# Requirements
Copy the entries below word for word, from the line containing "604x632 pixels. How" through the line containing "Looking at the screenshot, I should 17,214.", including both of those lines, and leave out the pictures.

****************************************

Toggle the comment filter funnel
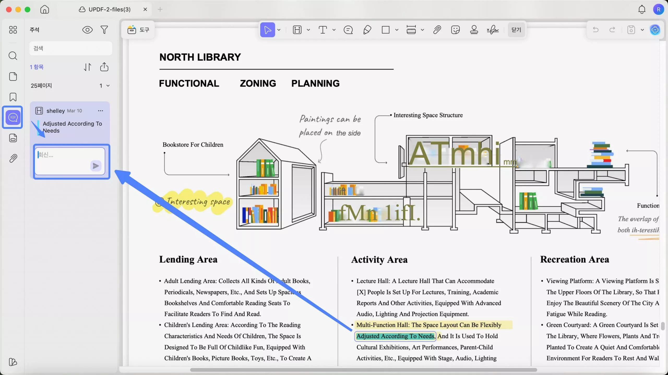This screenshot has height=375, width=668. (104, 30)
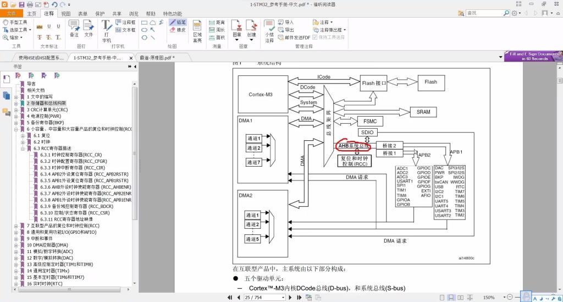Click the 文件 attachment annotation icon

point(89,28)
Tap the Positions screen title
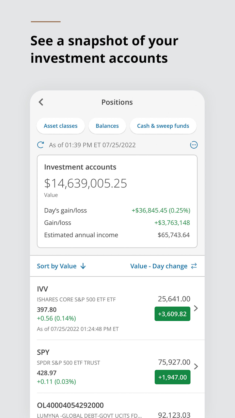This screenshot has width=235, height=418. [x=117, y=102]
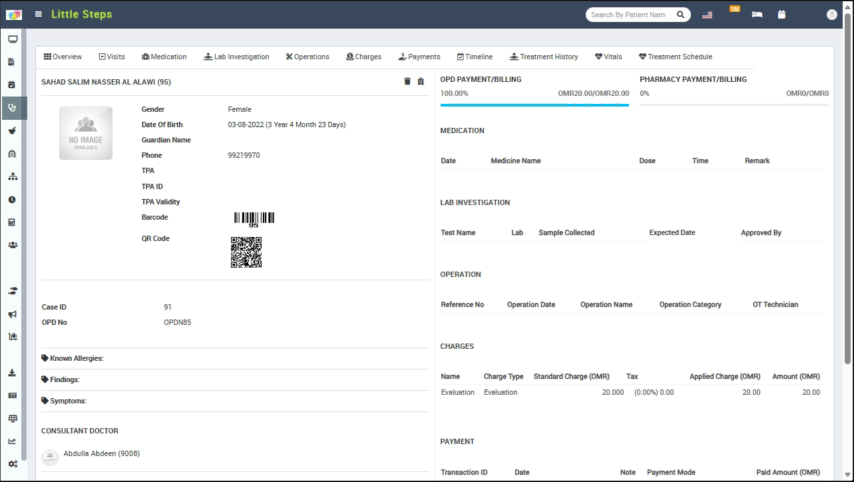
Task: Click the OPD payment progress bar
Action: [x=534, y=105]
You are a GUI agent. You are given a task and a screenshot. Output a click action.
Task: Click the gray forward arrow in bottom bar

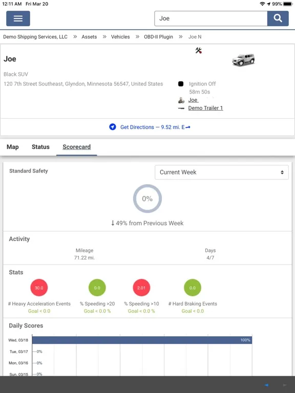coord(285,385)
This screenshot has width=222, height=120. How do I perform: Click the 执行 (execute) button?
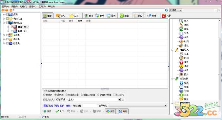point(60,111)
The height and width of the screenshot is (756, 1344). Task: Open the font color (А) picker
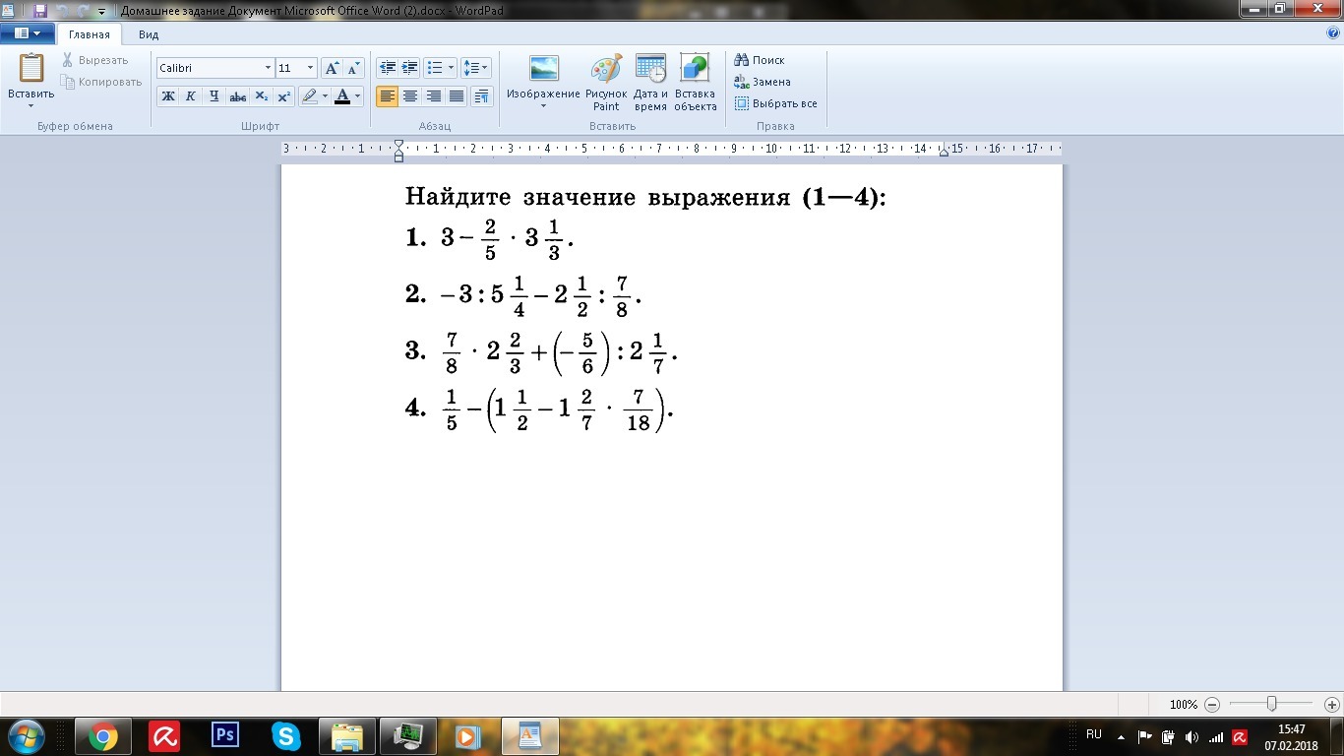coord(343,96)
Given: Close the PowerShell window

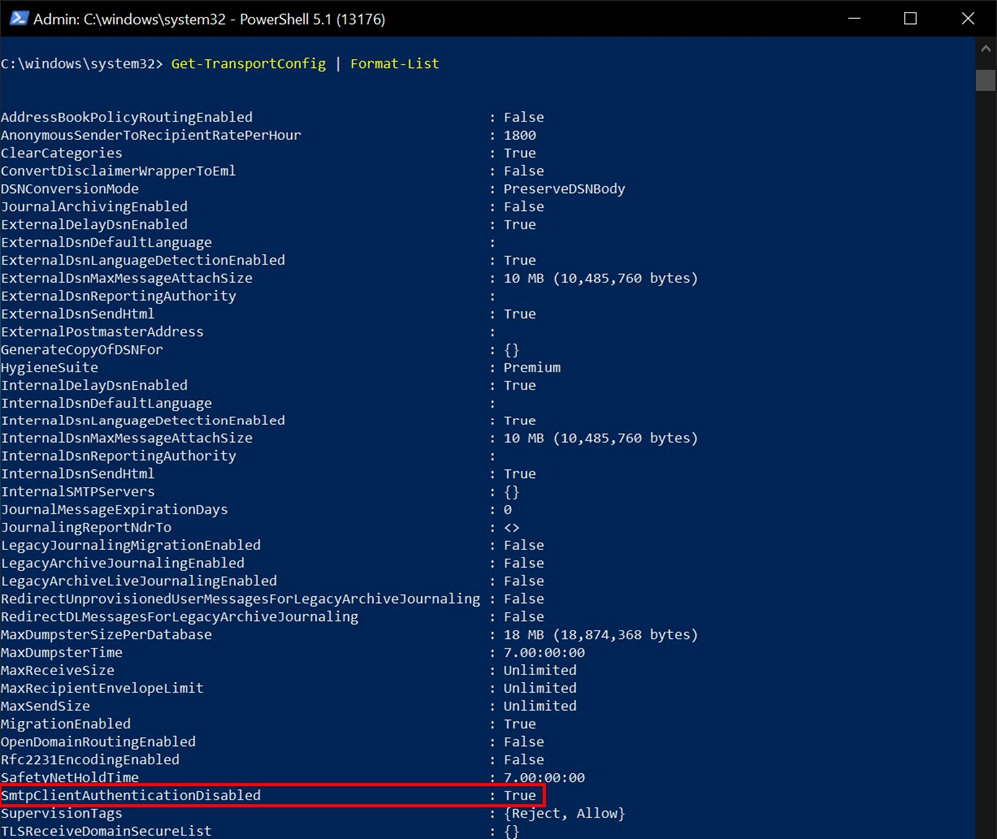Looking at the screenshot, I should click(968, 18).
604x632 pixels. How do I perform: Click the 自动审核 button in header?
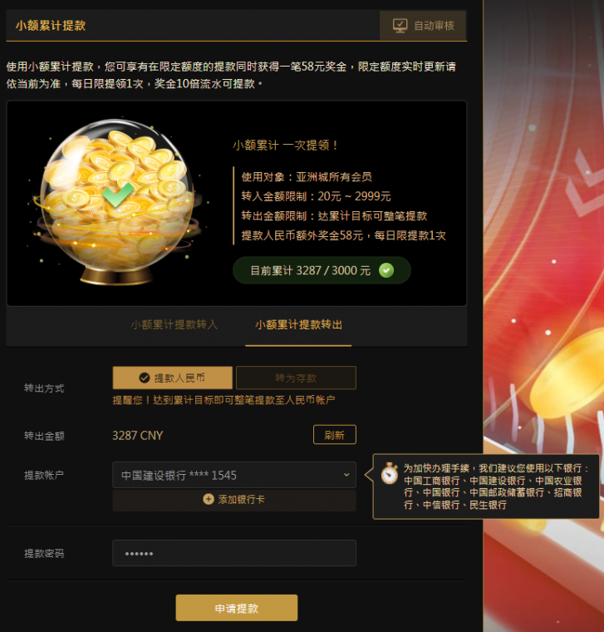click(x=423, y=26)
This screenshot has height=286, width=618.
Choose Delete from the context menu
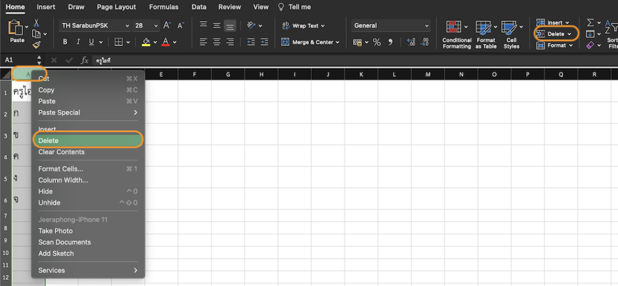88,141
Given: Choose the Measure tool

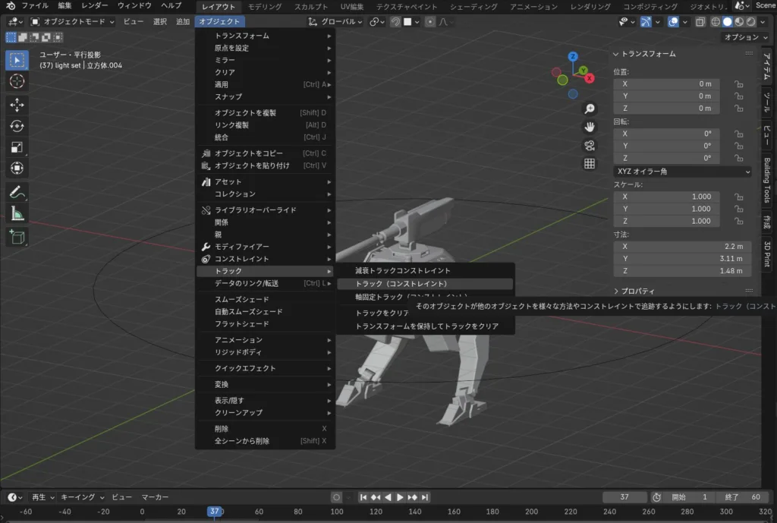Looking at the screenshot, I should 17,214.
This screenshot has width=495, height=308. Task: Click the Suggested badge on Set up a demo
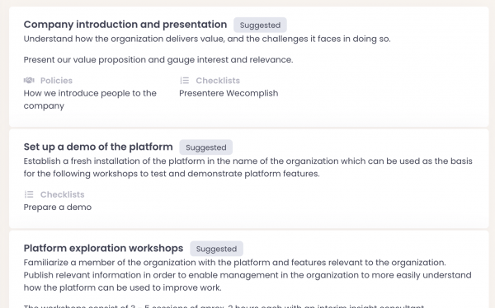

****************************************

# Solution
604x632 pixels. How do I perform: Click the 自动审核 button in header?
click(x=423, y=26)
This screenshot has height=286, width=618.
Choose Delete from the context menu
88,141
Given: Choose the Measure tool

Looking at the screenshot, I should 17,214.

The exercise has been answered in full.